To highlight these buildings, we put together a photo tour showcasing some of the most popular museums in Ottawa. Check out our photos below.
Canadian Museum of Nature
Architects: David Ewart (1910)
Padolsky, Kuwabara, Gagnon Joint Venture Architects (PKG):
Barry Padolsky Associates Inc. Architects, KPMB Architects, and Gagnon Letellier Cyr Ricard Mathieu Architectes (2010)
Officially named the Victoria Memorial Museum Building (VMMB), this grand, castle-like structure was designed by chief architect David Ewart in the Scottish Baronial style. Completed in 1910, the VMMB was the first building in Canada constructed to house a national museum after an 1856 Act of Parliament was granted to the Geological Survey of Canada (GSC).

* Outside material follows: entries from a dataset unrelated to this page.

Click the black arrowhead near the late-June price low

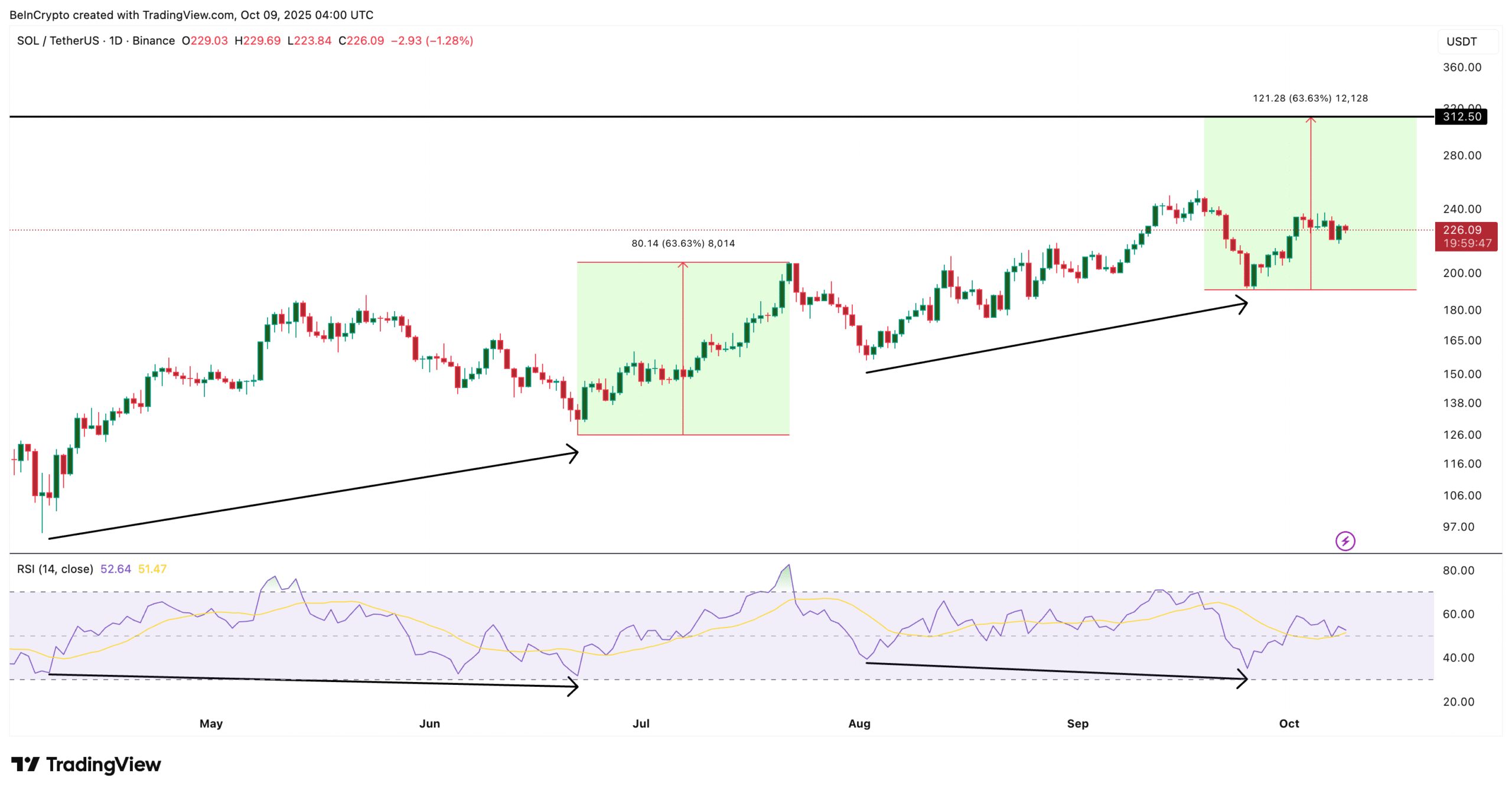click(574, 453)
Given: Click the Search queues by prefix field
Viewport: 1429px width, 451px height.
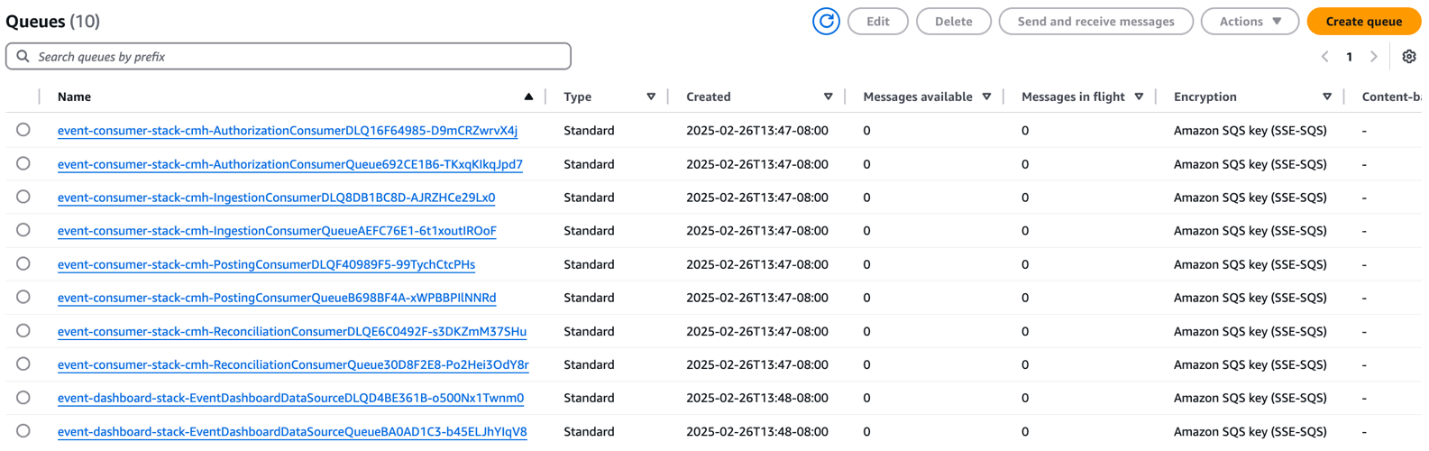Looking at the screenshot, I should click(x=288, y=57).
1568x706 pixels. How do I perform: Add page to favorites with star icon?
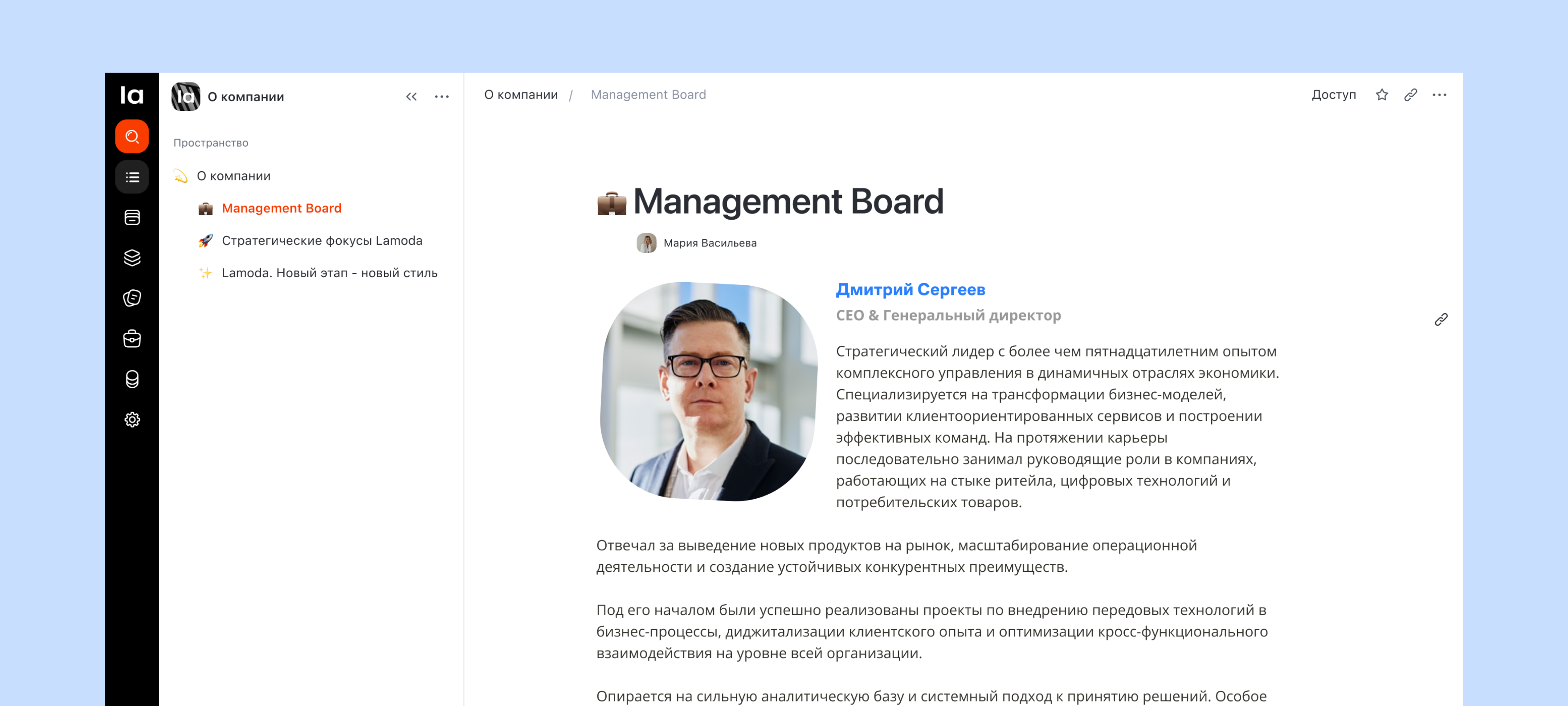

Between 2004 and 2010, the museum underwent an intensive renovation project led PKG Joint Venture Architects, a consortium of architects including Bruce Kuwabara of Toronto's KPMB, Ottawa-based Barry Padolsky, and Gagnon Letellier Cyr Ricard Mathieu Architectes of Quebec.
Canadian War Museum
Canada’s national museum of military history was once housed inside a federal heritage building at 330 Sussex Drive. In 2005, the museum moved to a brand new facility in the LeBreton Flats site in downtown Ottawa, just west of the Parliament Buildings. Prior to construction, the National Capital Commission embarked on a major remediation program to remove large volumes of contaminated soil left on the former industrial lands.
Canadian Museum of History
Located on the Gatineau side of the Ottawa River, the Canadian Museum of History — formerly known as the Canadian Museum of Civilization — sits prominently across from Parliament Hill in downtown Ottawa. However, it's not just the museum’s location that makes it stand out. Its exterior architecture, designed by Canadian architect Douglas Cardinal is defined by curving forms and undulating shells that are bold and distinctive easily giving it landmark status.
National Gallery of Canada
Architect: Moshe Safdie
Just down the street from the Canadian Museum of History is another national landmark by a renowned Canadian architect. Opened in 1988, the National Gallery of Canada was designed by award-winning architect Moshe Safdie who was also the mind behind Montreal’s iconic Habitat 67.
Clad in grey and pink granite sourced from Tadoussac, Quebec, the post-modern structure consists of several light-filled galleries and quiet courtyards that showcases a large collection Canadian, European, American, Asian, Inuit and contemporary art.
Canada Aviation and Space Museum
The origins of the Canada Aviation and Space Museum date back to 1964 when three separate government-owned collections were combined to form the National Aeronautical Collection. It was housed in a series of World War II-era hangars at the Rockcliffe Airport until 1988 when the current Aviation Museum was built.
While it may be the smallest on our list, the Bytown Museum is arguably just as important to the city of Ottawa. That’s because it explores the city’s rich history including its early days as a lumber town called Bytown, the construction of the Rideau Canal, and its emergence as the nation’s capital after the signing of Confederation in 1867.
The museum is housed in the Commissariat Building which was originally built as a treasury and storehouse during the construction of the adjacent Rideau Canal. The Georgian style stone building was designed by Scottish-born Thomas McKay and is located along the Rideau locks between Parliament Hill and the Château Laurier.